I am a keen trail runner and I also do a lot of heavy lifting (olympic lifting plus free weights, body weight stuff like pull ups, v-bar dips etc). I have been "on and off" active all my life but in the last 3 years (I'm in my early forties now) I have applied myself more consistently.
My injury rate compared to the average trail runner is low (the only injuries I've had in 3 years have been trauma related- i.e. falls, sprains). I also have bones like moon rock (top 1% of age category population for bone density). That might be coincidence, and of course, the plural of anecdote is not data, but I do think the lifting definitely helps offset the impact of high mileage and ageing. I also do a lot of mobility work (yoga and rolling/ stretching) to prevent over tight muscles putting strain on connective tissue, although this is still a work in progress- I totally fail the "sit down stand up" test due to poor ankle and calf mobility.

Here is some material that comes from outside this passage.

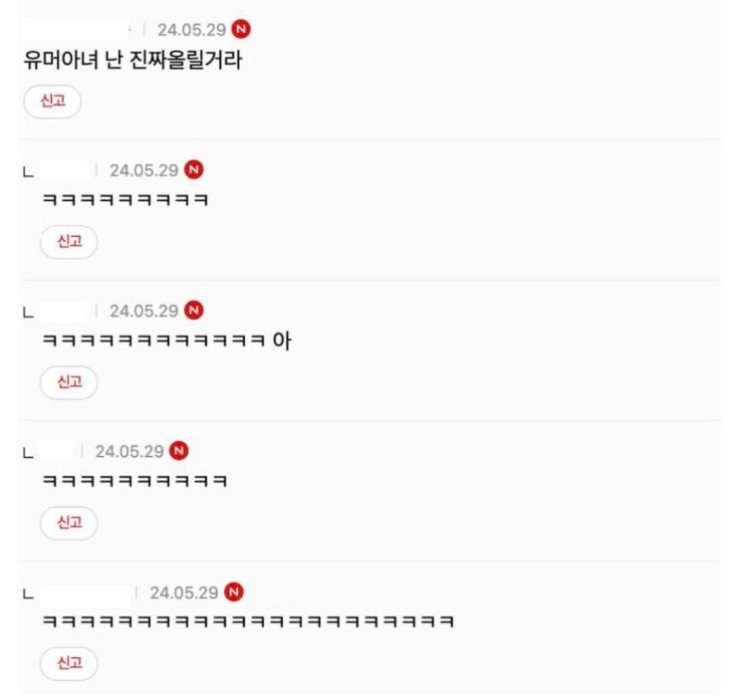
Task: Click the N badge on the first reply
Action: 193,169
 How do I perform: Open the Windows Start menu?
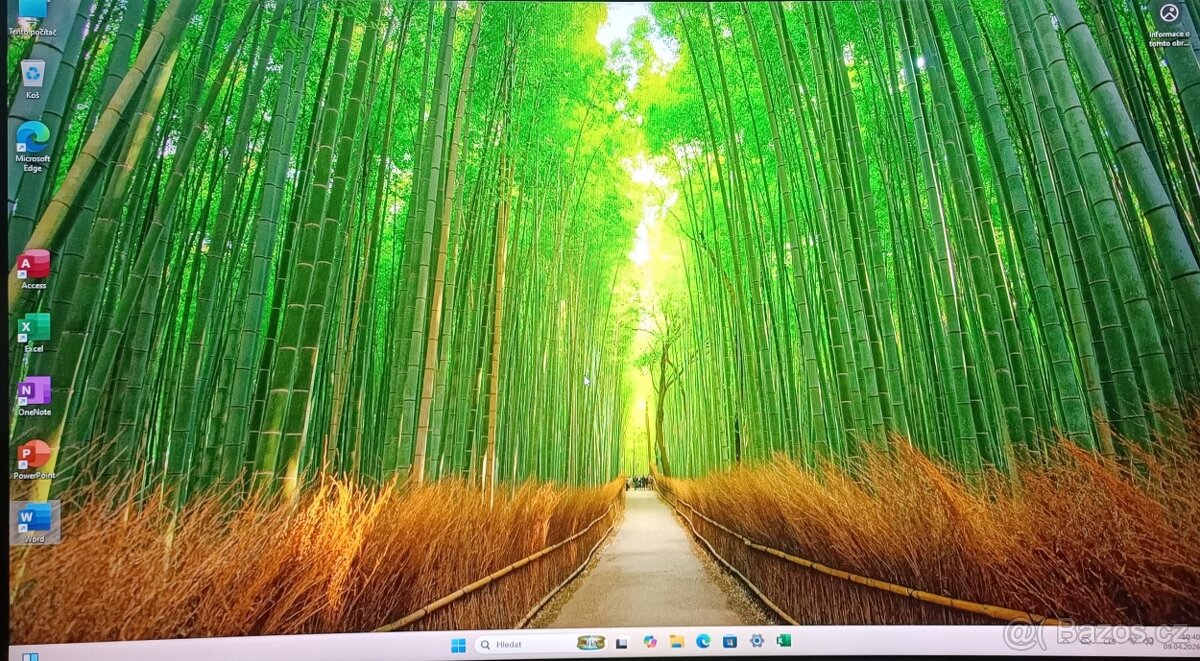pos(458,643)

All that said, I have no idea how I'll feel by 60. Joint problems can be because of a range of things- being overweight puts strain on your joints, but so do a lot of sports- tennis, golf etc. My dad was a pro footballer- has had cartilage in both knees replaced, probably due to the impact of repeated tackling. Mum was a very keen tennis and golf player (one or the other every day for years)- now retired due to shoulder and elbow problems. That said, they both remain very fit and active- do a lot of cycling and walking in their seventies. Running is notorious for causing joint problems, especially in previously inactive people who get the bug and build up mileage very quickly. Some people are also able to cope with repetitive use more than others- there's a genetic element to it. Good joints in old age seems to be a combination of good luck, good weight management, and some physical activity (but not too much).

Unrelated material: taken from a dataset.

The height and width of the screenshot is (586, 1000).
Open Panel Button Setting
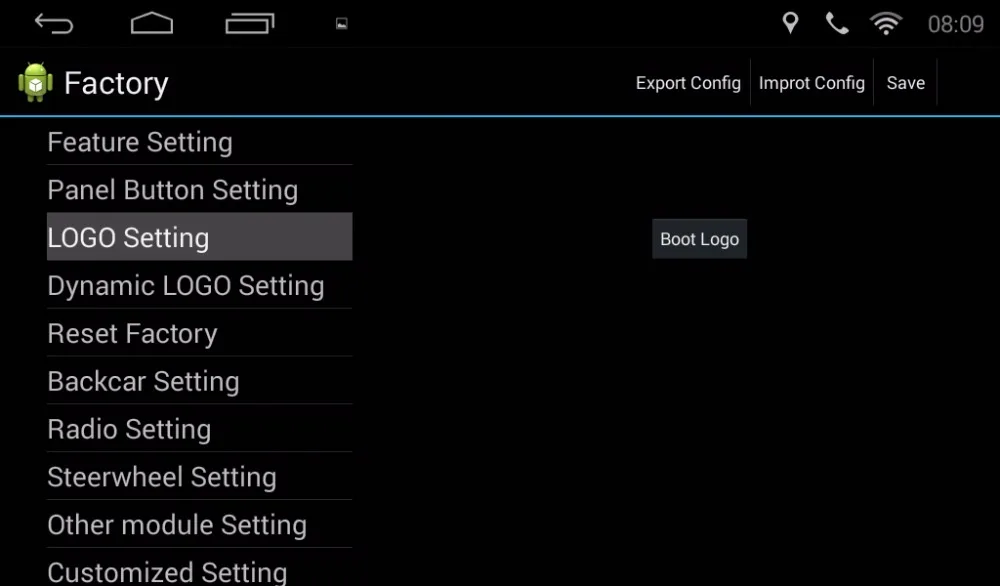pos(200,189)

Hi, I tore a ligament in my knee a few years ago and during the MRI scan they found I had severe arthritis in my knee, and were amazed I had no related pain. I was overweight, but I walk on average 12k steps a day. I lost weight and started cycling on advice from physio and I remain pain free and feel strong. So I think even if you are prone to joint issues, it can be helped and doesn't have to get worse.
My joints loathed pregnancy- I started going to an osteopath 3 months post natal as I still found it too painful to walk up hill from the local shops. As I recovered, the osteopath hypothesised that with my personal and family history, I am likely to be susceptible to arthritis, however the mix of activity I do should help reduce that to a normal level of risk.
The jury will be out on that one for a few more decades.
I've had no running injuries so far and put that down to recovery time and mixing my exercise up so not overloading any one area. Given the grief that my knees and hips gave me half a lifetime ago, I'm pretty impressed!
Thanks very much for all your helpful tips. I have no idea just how active I am so a pedometer is on its way to see just how much work there is to do!
Can I suggest that cycling is a great family activity - you can start your DC young and make a point of finding good places to cycle together. Later on your DC might be keen on BMX or MTB and you can still get out cycling with your DH.
Yoga? I really struggled with various niggles during and after pregnancy and one year on from going 2-3 times a week am pain free. Its really good for strength and flexibility. My clicky knees don't click any longer and my achey back doesn't hurt.
That's a great idea whattodo - DS pedalled for the first time on Saturday and we have plenty of local cycle tracks. We also have a yoga place nearby tomatoplant so that's a great idea also.
And bikes make great Xmas/Birthday presents!